▶ Work item: Could you copy every record exactly, leaving the pictures behind?
════════════════
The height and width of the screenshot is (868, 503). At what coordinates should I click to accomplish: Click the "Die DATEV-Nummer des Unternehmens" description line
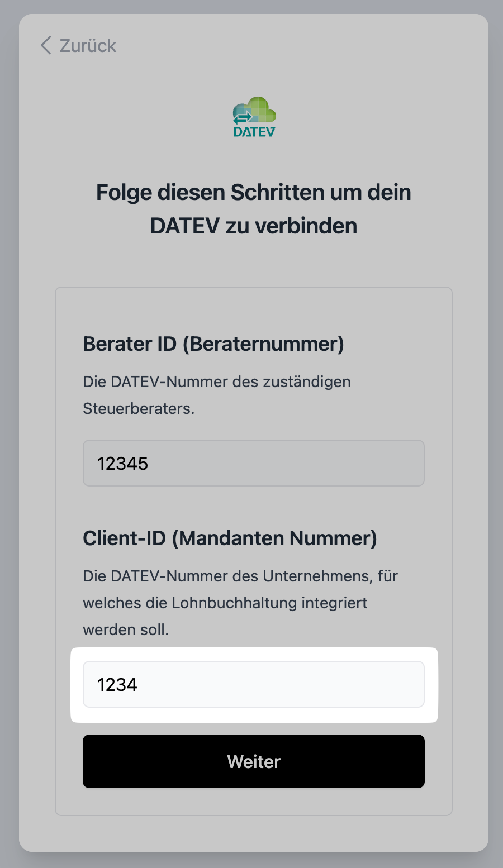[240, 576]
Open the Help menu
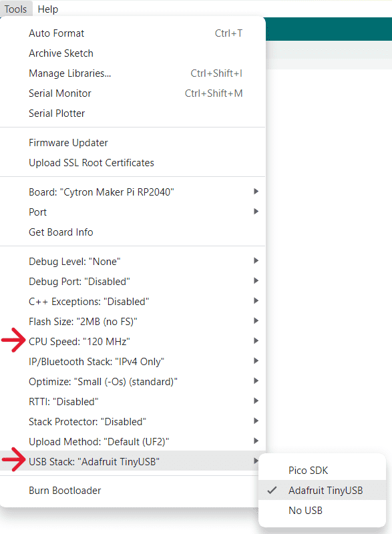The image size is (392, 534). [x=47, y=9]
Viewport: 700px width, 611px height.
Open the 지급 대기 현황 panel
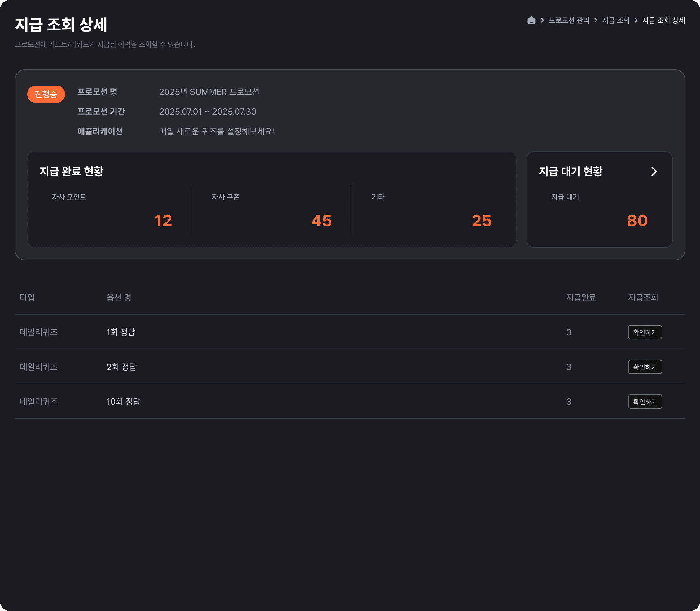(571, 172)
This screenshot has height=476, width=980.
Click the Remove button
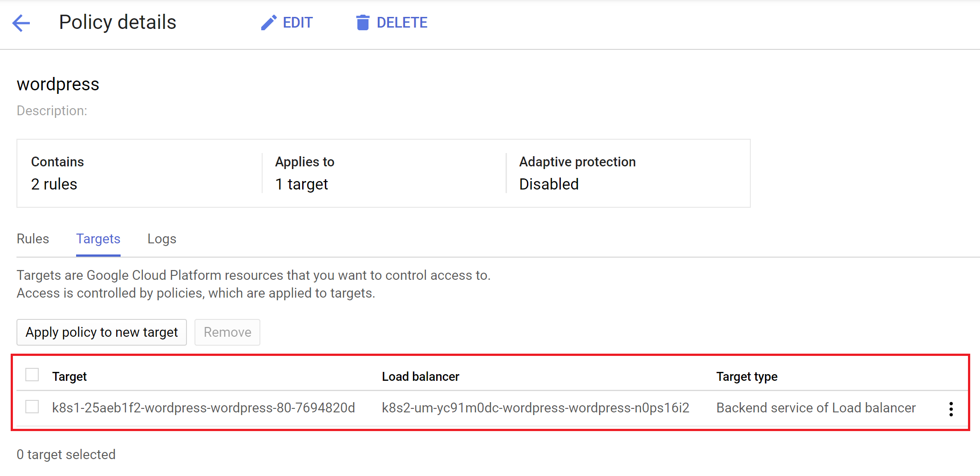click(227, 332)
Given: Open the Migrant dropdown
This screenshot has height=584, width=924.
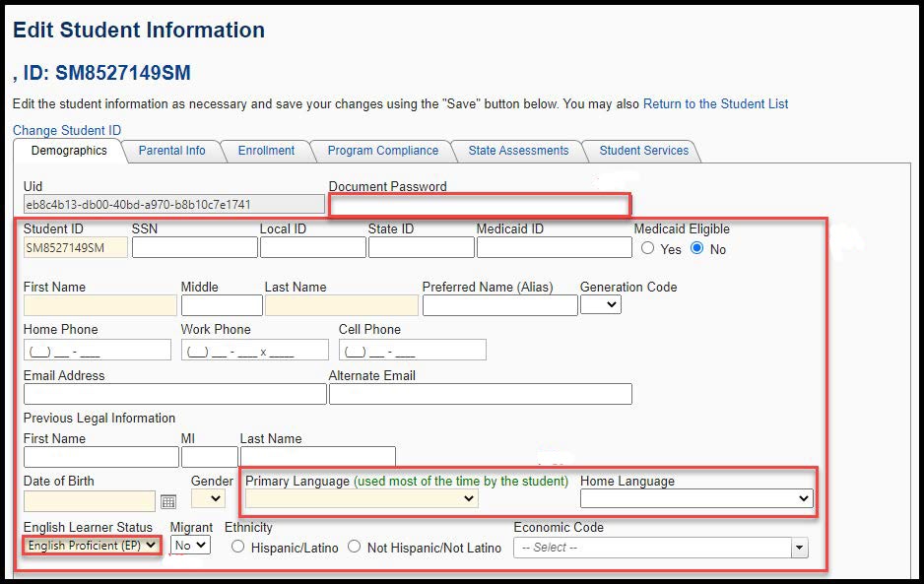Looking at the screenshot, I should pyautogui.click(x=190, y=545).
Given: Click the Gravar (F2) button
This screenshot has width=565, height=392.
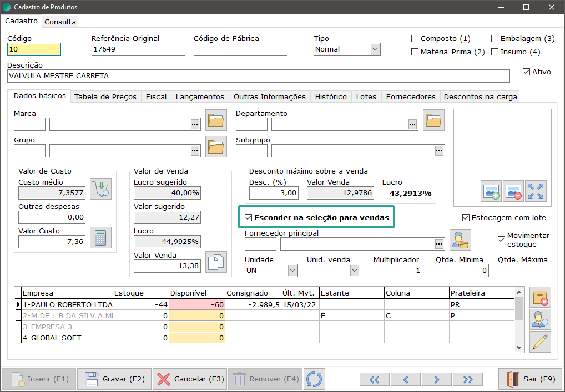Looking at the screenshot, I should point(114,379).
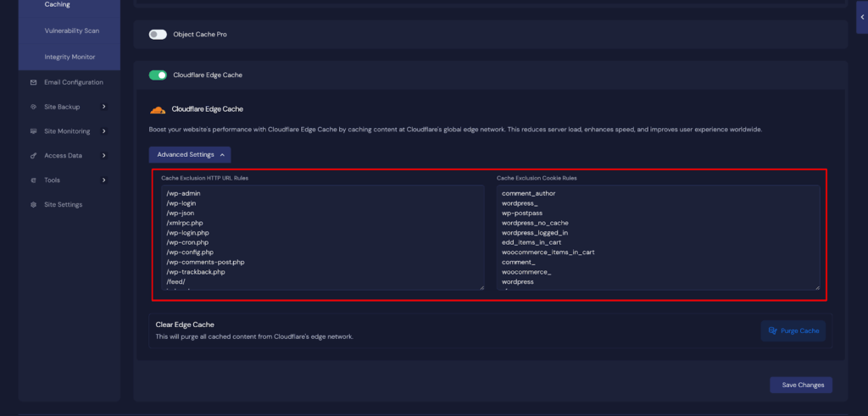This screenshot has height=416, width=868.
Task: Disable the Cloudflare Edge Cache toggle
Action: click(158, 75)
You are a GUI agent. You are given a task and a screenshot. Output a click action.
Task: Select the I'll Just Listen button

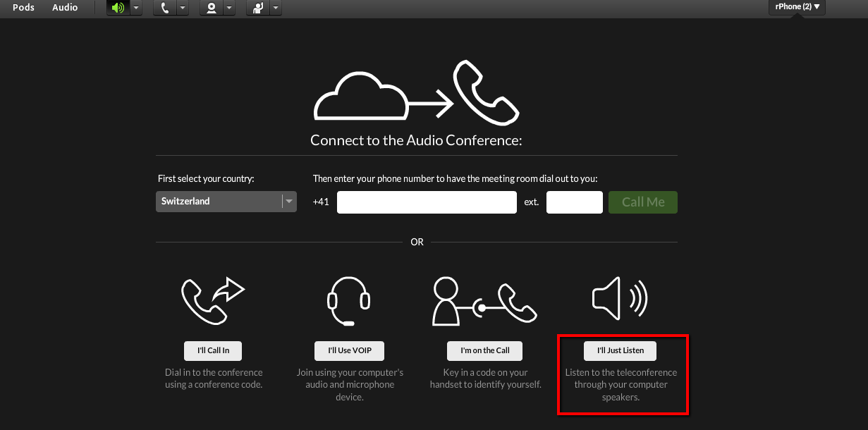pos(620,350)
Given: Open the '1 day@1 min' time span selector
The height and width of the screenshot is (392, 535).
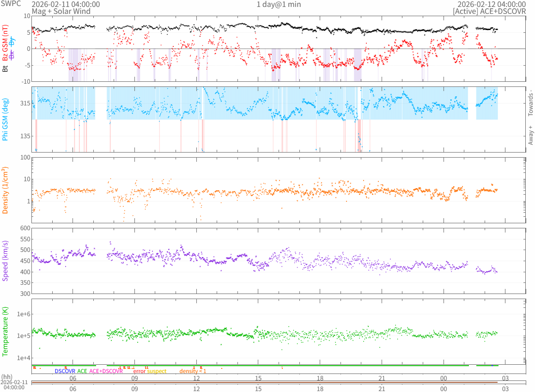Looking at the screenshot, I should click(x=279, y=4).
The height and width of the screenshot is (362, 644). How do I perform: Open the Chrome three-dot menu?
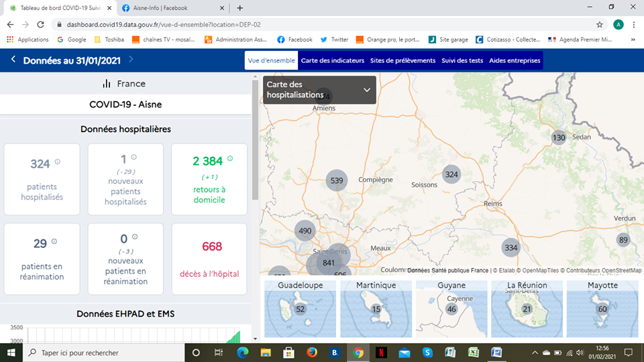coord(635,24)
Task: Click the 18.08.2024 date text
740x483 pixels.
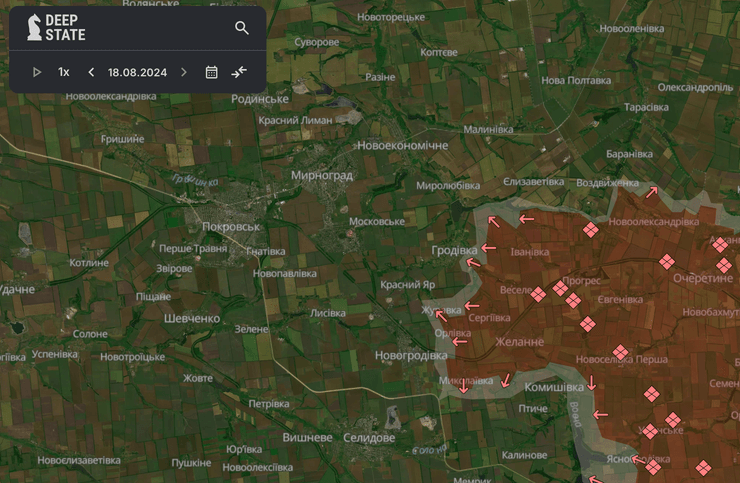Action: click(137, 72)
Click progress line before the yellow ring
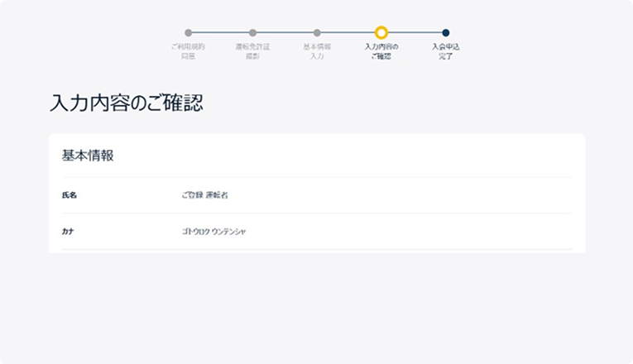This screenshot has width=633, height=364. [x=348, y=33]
════════════════
▶ Written solution:
The height and width of the screenshot is (868, 503). At what coordinates should I click to accomplish: Click the "Die DATEV-Nummer des Unternehmens" description line
[240, 576]
Open the Help menu
The image size is (392, 534). [x=47, y=9]
Viewport: 700px width, 611px height.
Open the 지급 대기 현황 panel
(571, 172)
This screenshot has height=476, width=980.
Click the Remove button
click(227, 332)
Given: Open the Migrant dropdown
This screenshot has height=584, width=924.
Looking at the screenshot, I should pyautogui.click(x=190, y=545).
Given: Click the Gravar (F2) button
This screenshot has width=565, height=392.
Looking at the screenshot, I should point(114,379).
This screenshot has height=416, width=868.
Task: Disable the Cloudflare Edge Cache toggle
Action: click(158, 75)
You are a GUI agent. You are given a task and a screenshot. Output a click action.
Task: Select the I'll Just Listen button

pos(620,350)
Given: Open the '1 day@1 min' time span selector
The height and width of the screenshot is (392, 535).
Looking at the screenshot, I should click(x=279, y=4).
The height and width of the screenshot is (362, 644). How do I perform: Open the Chrome three-dot menu?
coord(635,24)
Task: Click the 18.08.2024 date text
740x483 pixels.
Action: click(137, 72)
Click progress line before the yellow ring
This screenshot has width=633, height=364. [x=348, y=33]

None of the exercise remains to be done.